== To do ==
Somewhere below, one line contains "The width and height of the screenshot is (1372, 879)." and a later line contains "You are a computer-use agent. 1478x812". Output those two lines and everything between them exactly, and nothing else.

═══ Input material

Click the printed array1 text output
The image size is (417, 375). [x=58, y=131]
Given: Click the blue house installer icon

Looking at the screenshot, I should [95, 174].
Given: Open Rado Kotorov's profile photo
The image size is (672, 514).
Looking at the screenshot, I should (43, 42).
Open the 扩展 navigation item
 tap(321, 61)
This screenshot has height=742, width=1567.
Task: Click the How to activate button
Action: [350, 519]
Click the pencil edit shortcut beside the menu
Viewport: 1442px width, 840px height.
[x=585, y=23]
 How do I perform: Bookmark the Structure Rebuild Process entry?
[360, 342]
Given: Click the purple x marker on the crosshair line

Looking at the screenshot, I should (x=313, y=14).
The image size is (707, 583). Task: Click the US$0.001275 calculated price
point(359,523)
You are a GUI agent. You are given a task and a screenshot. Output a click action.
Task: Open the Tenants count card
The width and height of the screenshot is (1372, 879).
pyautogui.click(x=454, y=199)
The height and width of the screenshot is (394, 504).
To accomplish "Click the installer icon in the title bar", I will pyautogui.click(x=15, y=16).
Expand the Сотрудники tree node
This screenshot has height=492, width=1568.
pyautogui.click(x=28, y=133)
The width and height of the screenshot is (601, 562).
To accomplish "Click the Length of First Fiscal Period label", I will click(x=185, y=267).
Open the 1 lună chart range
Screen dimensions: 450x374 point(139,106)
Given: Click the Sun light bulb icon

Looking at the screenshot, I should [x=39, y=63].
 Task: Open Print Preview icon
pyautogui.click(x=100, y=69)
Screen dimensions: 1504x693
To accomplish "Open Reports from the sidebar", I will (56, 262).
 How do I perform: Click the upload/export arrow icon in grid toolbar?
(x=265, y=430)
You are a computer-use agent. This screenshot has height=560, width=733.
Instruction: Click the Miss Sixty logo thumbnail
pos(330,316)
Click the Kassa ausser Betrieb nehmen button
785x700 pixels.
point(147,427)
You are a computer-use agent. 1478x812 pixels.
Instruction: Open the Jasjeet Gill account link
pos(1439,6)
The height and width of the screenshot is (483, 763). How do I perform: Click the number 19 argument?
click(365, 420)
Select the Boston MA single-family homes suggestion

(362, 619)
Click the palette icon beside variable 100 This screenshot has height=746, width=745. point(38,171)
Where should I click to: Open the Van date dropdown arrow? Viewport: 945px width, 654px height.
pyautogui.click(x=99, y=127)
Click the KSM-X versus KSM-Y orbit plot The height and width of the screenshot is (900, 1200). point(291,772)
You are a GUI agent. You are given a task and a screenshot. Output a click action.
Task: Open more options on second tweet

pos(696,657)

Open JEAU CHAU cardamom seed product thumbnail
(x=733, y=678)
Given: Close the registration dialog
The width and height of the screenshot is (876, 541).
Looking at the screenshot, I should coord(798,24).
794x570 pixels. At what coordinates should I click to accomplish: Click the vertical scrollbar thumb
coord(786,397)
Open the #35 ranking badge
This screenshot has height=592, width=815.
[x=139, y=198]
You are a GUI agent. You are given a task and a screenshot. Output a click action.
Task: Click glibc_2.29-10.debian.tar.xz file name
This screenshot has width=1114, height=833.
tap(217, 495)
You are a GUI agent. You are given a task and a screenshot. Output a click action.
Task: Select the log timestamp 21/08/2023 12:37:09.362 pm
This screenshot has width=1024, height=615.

══════

== Exercise response ==
The width and height of the screenshot is (1372, 879).
pyautogui.click(x=454, y=199)
The height and width of the screenshot is (394, 504).
To accomplish "Click the installer icon in the title bar", I will pyautogui.click(x=15, y=16).
Expand the Сотрудники tree node
This screenshot has height=492, width=1568.
pyautogui.click(x=28, y=133)
The width and height of the screenshot is (601, 562).
To accomplish "Click the Length of First Fiscal Period label", I will click(x=185, y=267).
Open the 1 lună chart range
Screen dimensions: 450x374 point(139,106)
Given: Click the Sun light bulb icon

Looking at the screenshot, I should [x=39, y=63].
 Task: Open Print Preview icon
pyautogui.click(x=100, y=69)
Screen dimensions: 1504x693
To accomplish "Open Reports from the sidebar", I will (56, 262).
 How do I perform: Click the upload/export arrow icon in grid toolbar?
(x=265, y=430)
You are a computer-use agent. This screenshot has height=560, width=733.
Instruction: Click the Miss Sixty logo thumbnail
pos(330,316)
Click the Kassa ausser Betrieb nehmen button
785x700 pixels.
point(147,427)
You are a computer-use agent. 1478x812 pixels.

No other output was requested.